- Region 1 DVD cover
- Directed by: Ivan Nagy
- Written by: Paul Hart-Wilden
- Produced by: Brad Wyman Jeff Pollon Tamar E. Glaser
- Starring: Ted Raimi Ricki Lake Traci Lords Richard Schiff
- Cinematography: Greg Littlewood
- Edited by: Fred Roth Peter Schink (as Peter Schenk)
- Music by: Keith Arem Contagion
- Distributed by: 5 Kidd Productions Cinequanon Pictures International Inc. A-Pix Entertainment Image Entertainment Simitar Video
- Release dates: 1993 (Italy); 1995 (U.S.);
- Running time: 90 minutes
- Country: United States
- Language: English

= Skinner (film) =

Skinner is a 1993 independent splatter / slasher film directed by Ivan Nagy and starring Ted Raimi, Traci Lords, Ricki Lake and Richard Schiff.

==Synopsis==
Dennis Skinner is a handsome, likeable young man who is secretly a skid row slasher-style serial killer preying on sex workers. To avoid detection he moves from town to town, eventually ending up in his current location, where he rents a room from Kerry Tate, a married woman whose trucker husband Geoff is frequently out of town. Skinner immediately starts looking for new victims and also takes a job as a janitor. On his trail is Heidi (Traci Lords), a junkie prostitute who survived one of his brutal attacks and now desires revenge.

While skinning one of his victims Skinner monologues about growing up with a physically and mentally abusive father who worked as a mortician. After the death of his mother, Skinner's father forced him to watch as he prepared the body, culminating in his father removing his mother's face. Later that night Skinner returned to the mortuary and removed his mother's face as well, placing it over his own.

As the film progresses Skinner murders multiple women as well as a coworker who had been giving him a hard time. During this, Skinner has fostered a friendship with Kerry that turns sexual after she has a particularly bad fight with Geoff. Afterwards Skinner decides to show Kerry "the real him" by wearing the skin of one of his victims. When she reacts in terror, he abducts her and takes her to a remote warehouse he had been using as a lair. Geoff arrives home and encounters Heidi, who had been stalking Skinner. The two of them travel to Skinner's lair, where Geoff is incapacitated and later discovered by a security guard, who calls the police. Heidi and Skinner face off in a fight that leaves Heidi mortally wounded and Skinner incapacitated. As she dies, Skinner taunts her by saying that although he will be sent to a mental institution, he will inevitably be let back out into society as he knows how to present himself as cured, implying that he has already done this once before.

==Cast==
- Ted Raimi as Dennis Skinner
- Traci Lords as Heidi
- Ricki Lake as Kerry Tate
- Richard Schiff as Eddie
- David Warshofsky as Geoff Tate
- Blaire Baron as Gloria
- Christina Englehardt as Rachel
- Time Winters as Night Watchman
- Roberta Eaton as Sandy
- De Wayne Williams as Earl
- Frederika Kesten as Suzanne
- Sara Lee Froton as Young Woman

==Production==
Iván Nagy hadn't been interested in horror films, but due to the unconventional take Skinner had by having the protagonist be a serial killer Nagy decided to take on the film. To research his role as Dennis Skinner, Ted Raimi read up on real life serial killers like John Wayne Gacy and Ted Bundy.

==Release==
Skinner initially premiered at the MIFED (Mercato internazionale del film e del documentario) Film Festival in Milan from October 24–29, 1993 and was released two years later in United States on home video on July 12, 1995, in both R-rated and unrated versions. A Blu-ray of the movie was released by Severin Films in 2019.

== Reception ==
A reviewer for The Roanoke Times in 1995 was critical, writing that when Nagy "gets more graphic, the story becomes bloody, sickening and more predictable. The really gory moments - meant to be frightening - could almost have come from a Troma "Toxic Avenger" movie."

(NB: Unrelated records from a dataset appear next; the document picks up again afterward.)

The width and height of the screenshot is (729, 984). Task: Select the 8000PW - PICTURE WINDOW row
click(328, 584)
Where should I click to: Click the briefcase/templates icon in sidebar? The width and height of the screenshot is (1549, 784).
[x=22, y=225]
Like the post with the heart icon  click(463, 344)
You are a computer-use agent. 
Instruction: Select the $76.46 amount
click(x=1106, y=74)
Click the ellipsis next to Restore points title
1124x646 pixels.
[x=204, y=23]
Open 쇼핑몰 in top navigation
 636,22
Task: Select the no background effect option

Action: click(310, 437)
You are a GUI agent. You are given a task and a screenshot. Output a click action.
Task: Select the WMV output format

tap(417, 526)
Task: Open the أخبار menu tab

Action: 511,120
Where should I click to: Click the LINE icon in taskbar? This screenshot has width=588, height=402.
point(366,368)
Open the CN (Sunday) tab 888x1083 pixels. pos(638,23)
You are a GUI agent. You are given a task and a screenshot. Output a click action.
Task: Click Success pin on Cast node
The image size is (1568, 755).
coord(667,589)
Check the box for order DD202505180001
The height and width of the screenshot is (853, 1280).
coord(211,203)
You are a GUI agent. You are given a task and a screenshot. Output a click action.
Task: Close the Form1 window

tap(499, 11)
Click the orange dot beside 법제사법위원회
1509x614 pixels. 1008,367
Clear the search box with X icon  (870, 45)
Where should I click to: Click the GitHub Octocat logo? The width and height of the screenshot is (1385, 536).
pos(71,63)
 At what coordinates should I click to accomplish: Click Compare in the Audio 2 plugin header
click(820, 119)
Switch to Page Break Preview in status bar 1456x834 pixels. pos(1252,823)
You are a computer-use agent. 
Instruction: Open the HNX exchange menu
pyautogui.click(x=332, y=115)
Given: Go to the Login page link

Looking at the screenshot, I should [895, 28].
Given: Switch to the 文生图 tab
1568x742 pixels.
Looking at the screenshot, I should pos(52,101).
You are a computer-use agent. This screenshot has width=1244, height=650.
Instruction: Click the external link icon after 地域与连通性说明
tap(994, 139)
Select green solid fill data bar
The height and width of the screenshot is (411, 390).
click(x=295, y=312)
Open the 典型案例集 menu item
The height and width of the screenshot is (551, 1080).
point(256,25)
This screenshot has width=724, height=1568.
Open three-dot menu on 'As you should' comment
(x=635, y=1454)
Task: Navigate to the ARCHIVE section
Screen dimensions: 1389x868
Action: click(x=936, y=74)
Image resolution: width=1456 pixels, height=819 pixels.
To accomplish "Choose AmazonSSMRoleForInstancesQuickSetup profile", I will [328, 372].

Modern critics have been mixed. Bloody Disgusting did a retrospective on Skinner in 2023, stating that "With a little narrative direction, a few cut scenes (maybe one character completely) and a better ending, the film could have reached the cult status of something like William Lustig’s Maniac. Not to be, however, as it never really figures out how to land." Dread Central also reviewed the movie, noting that they found the dialogue and murder scenes disappointing but that "Despite some of these shortcomings, the film is highly entertaining and shockingly well done for a picture shot in around two weeks with little money."